B habe als Fahrzeugführer die zulässige Höchstgeschwindigkeit außerhalb geschlossener Ortschaften um 45 km/h überschritten, woraufhin vom zuständigen Regierungspräsidium gegen ihn eine Geldbuße in Höhe von 160,00 € sowie ein Fahrverbot von einem Monat verhängt worden war. Obwohl B die Befreiung von seiner Verpflichtung zum persönlichen Erscheinen in der Hauptverhandlung rechtzeitig beantragte, verwarf das AG den gegen o.g. Bescheid erhobenen Einspruch ohne Verhandlung zur Sache gem. § 74 Abs. 2 OWIG, als B zur Hauptverhandlung nicht erschien. Gegen dieses Urteil richtete sich die Rechtsbeschwerde des B, mit der er die Verletzung formellen und materiellen Rechts rügte.

Entscheidung

Das OLG hat auf die zulässige Rechtsbeschwerde das Urteil aufgehoben und die Sache zur neuen Verhandlung und Entscheidung an das AG zurückverwiesen. Das Unterlassen der rechtzeitig und begründet beantragten Entbindung des B von seiner Verpflichtung zum persönlichen Erscheinen in der Hauptverhandlung habe seinen Anspruch auf rechtliches Gehör verletzt, weil statt einer Sachentscheidung rechtsfehlerhaft eine Prozessentscheidung gem. § 74 Abs. 2 OWiG getroffen wurde. Nach § 73 Abs. 2 OWiG habe das Gericht einen Betroffenen von seiner Verpflichtung zum persönlichen Erscheinen in der Hauptverhandlung zu entbinden, wenn dieser seine Fahrereigenschaft eingeräumt und im Übrigen angekündigt habe, sich in der Hauptverhandlung nicht weiter zur Sache zu äußern. Die Anwesenheit eines Betroffenen sei in diesen Konstellationen zur Aufklärung wesentlicher Gesichtspunkte des Sachverhalts regelmäßig nicht erforderlich. Dies gelte auch dann, wenn über ein Fahrverbot zu entscheiden sei. Daher hätte der Antrag des B auf Entbindung von der Verpflichtung zum persönlichen Erscheinen in der Hauptverhandlung im Sinne des Antragsbegehrens entschieden werden müssen. B habe mit Schreiben seines Verteidigers seine Fahrereigenschaft eingeräumt und rechtzeitig mitgeteilt, keine weiteren Angaben zur Sache zu machen. Unter diesen Umständen sei kein sachlicher Grund für dessen Anwesenheit in der Hauptverhandlung gegeben, zumal konkrete Anhaltspunkte für eine bei Erscheinen des B noch zu erwartende Sachaufklärung nicht ersichtlich waren. Da dem AG insofern auch kein Ermessen zukomme, hätte es dem Entbindungsbegehren entsprechen müssen.

Praxishinweis

Nach dem klaren Wortlaut von § 73 Abs. 2 OWiG ist die Entbindung von der Erscheinenspflicht von drei Faktoren abhängig:

(1) Ein – spätestens in der Hauptverhandlung bis zur Vernehmung zur Sache zu stellender – Antrag des Betroffenen (vgl. OLG Celle, BeckRS 2009, 22562);
(2) eine bereits getätigte Äußerung zur Sache oder die Erklärung, dass der Betroffene sich in der Hauptverhandlung nicht zur Sache äußern wolle und
(3) keine Erforderlichkeit der Anwesenheit zur Aufklärung wesentlicher Gesichtspunkte des Sachverhalts.
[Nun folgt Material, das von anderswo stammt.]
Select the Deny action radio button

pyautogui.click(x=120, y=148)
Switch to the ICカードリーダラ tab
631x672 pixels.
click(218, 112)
Liegen diese Voraussetzungen kumulativ vor, hat das Gericht den Betroffenen von seiner Verpflichtung zum persönlichen Erscheinen in der Hauptverhandlung zu entbinden, es sei denn, das Erscheinen ist aus Gründen der von Amts wegen vorzunehmenden Wahrheitserforschung unabdingbar. Da B mit Schreiben seines Verteidigers seine Fahrereigenschaft einräumte und rechtzeitig mitteilte, keine weiteren Angaben zur Sache zu machen, ist dafür vorliegend jedoch nichts ersichtlich. Wie das OLG mit Fug betont, gilt dies unabhängig davon, dass über ein Fahrverbot zu entscheiden ist, weil B zwar berechtigt, aber nicht verpflichtet ist, an einer weiteren Aufklärung der persönlichen Verhältnisse mitzuwirken (OLG Frankfurt a.M. BeckRS 2014, 476). Eine andere Frage ist freilich, ob es für den Betroffenen auch ratsam ist, der Hauptverhandlung fernzubleiben. Steht zum Beispiel das ausnahmsweise Absehen von einem Regelfahrverbot wegen Existenzbedrohung oder Augenblicksversagen gegen Erhöhung der Geldbuße im Raum, kann hierfür der persönliche Eindruck vom Betroffenen durchaus von wesentlicher Bedeutung sein (OLG Hamm BeckRS 2009, 25241, bejaht in solchen Fällen gar die Erforderlichkeit der Anwesenheit in der Hauptverhandlung; anders aber OLG Stuttgart NStZ-RR 2003, 273).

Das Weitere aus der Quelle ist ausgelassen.